9:31 am on May 1, 2003 (gmt 0)

10+ Year Member



Sorry charge, but IMHO Wisenut is sooo irrelevant:

I think that the big boys can be broken into 2 categories:

Relevant:

Google
FAST
Inktomi

Irrelevant:

Altavista
Teoma
Wisenut

The way I decide is by having (like most people probably have) a favourite query that I 100% know the 4 or 5 most relevant sites on the net for the topic. Then see if they appear in at least the top 10 results on each SE.

charge

11:02 am on May 1, 2003 (gmt 0)



Papa FAST came last.
c.c.c

charge

11:08 am on May 1, 2003 (gmt 0)



Papa those test results are on searcheginewatch.com.Who knows they could be hopeless but I quoted what was reported.
cheers,
charge!

poluf1

11:30 am on May 4, 2003 (gmt 0)

10+ Year Member



Google ususally visits my sites once in about 1.5 to 2 months. Considering that to be an average for their 3 billion sites that would give 50-70 million pages visited a day.
But I guess there are sites visited more often so it could be more.

Bobby_Davro

11:55 am on May 4, 2003 (gmt 0)

10+ Year Member



For me, Google still retains the freshness award. Every month they crawl and update everything, plus it uses Freshbot most days.

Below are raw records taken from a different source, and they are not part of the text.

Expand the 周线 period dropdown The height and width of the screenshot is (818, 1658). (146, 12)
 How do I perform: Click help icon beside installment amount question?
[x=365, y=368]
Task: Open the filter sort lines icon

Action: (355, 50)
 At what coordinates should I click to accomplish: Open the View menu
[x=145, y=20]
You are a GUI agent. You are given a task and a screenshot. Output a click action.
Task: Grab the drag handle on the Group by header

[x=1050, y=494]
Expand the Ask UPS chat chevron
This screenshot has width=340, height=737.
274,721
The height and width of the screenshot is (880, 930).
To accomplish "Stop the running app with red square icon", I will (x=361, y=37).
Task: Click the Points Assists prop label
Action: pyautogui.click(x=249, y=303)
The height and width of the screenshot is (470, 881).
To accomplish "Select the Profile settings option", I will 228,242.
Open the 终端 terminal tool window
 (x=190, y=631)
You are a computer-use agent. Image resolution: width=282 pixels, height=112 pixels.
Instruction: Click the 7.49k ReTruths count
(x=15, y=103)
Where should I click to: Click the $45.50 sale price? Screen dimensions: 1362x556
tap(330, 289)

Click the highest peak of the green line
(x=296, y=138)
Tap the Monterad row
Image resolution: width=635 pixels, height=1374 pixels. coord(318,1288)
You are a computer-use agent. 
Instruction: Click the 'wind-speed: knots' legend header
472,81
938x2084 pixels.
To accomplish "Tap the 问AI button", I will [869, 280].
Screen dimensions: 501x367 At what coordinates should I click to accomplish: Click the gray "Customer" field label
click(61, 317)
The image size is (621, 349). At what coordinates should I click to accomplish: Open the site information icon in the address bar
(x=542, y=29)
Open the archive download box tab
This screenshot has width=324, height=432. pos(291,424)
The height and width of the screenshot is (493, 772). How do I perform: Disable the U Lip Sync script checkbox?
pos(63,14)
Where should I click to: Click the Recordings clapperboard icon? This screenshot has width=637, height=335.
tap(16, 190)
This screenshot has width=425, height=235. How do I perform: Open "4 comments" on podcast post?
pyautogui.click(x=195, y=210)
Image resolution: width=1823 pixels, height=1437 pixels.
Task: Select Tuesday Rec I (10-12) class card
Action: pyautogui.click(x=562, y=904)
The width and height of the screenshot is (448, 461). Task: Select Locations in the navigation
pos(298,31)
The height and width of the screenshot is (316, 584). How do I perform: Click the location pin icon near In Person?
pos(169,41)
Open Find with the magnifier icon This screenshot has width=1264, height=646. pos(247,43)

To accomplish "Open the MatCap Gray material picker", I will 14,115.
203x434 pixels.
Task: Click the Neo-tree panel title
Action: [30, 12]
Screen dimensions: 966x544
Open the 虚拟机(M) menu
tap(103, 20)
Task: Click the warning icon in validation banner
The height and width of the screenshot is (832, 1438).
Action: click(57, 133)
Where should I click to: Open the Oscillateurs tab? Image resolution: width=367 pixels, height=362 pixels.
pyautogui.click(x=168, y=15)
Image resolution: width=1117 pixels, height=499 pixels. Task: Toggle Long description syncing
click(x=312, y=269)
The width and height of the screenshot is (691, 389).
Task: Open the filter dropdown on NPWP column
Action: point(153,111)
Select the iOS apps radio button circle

Can we actually say that of any of the others?

I know that Fast does do regular crawls, but they seem to be on a smaller scale. For a couple of the sites that I watch, it took 9 months for them to be fully crawled. And Fast is still including results from one of my sites that I shut down 8 months ago.

Inktomi seems to be improving by leaps and bounds, based on the small sample that I look at. Results are much fresher than they ever used to be. I would say that it is currently "fresher" than Fast.

Teoma and AltaVista.... not much to say about them really. How often does Wisenut actually crawl? There was one relatively recently, but wasn't the one before that 6 months previously?